Task goal: Locate every line below that contains the word "target" and copy it.

The data:

..............................

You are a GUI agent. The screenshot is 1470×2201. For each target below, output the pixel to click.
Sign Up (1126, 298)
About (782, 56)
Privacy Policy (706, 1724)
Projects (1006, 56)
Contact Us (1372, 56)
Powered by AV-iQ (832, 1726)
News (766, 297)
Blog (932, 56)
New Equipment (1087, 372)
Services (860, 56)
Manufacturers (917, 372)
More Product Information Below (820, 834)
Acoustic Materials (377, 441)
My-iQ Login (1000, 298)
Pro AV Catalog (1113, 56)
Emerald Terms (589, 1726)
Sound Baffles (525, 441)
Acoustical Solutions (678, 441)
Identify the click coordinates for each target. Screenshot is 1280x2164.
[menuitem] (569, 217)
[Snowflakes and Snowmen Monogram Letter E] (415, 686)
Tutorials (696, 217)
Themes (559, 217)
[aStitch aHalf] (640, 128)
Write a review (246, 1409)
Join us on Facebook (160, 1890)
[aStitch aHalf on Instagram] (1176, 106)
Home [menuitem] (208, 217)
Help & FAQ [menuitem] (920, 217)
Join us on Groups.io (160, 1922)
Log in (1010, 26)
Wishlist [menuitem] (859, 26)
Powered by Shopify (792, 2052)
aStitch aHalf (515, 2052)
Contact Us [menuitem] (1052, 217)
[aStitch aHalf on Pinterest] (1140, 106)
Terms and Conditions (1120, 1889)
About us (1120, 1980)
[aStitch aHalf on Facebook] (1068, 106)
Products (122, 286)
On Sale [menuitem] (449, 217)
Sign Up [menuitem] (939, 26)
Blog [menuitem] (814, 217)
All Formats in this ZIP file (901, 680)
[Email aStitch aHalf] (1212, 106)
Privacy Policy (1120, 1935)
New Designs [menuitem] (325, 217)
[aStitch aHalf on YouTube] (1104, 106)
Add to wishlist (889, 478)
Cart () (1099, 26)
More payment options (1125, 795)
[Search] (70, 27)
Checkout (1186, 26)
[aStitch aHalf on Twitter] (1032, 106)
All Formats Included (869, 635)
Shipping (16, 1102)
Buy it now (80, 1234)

..............................

Output below:
You are a GUI agent. The screenshot is 1470×2201. For each target below, output the pixel to click.
Identify the click coordinates for each target. Screenshot is 1280x2164.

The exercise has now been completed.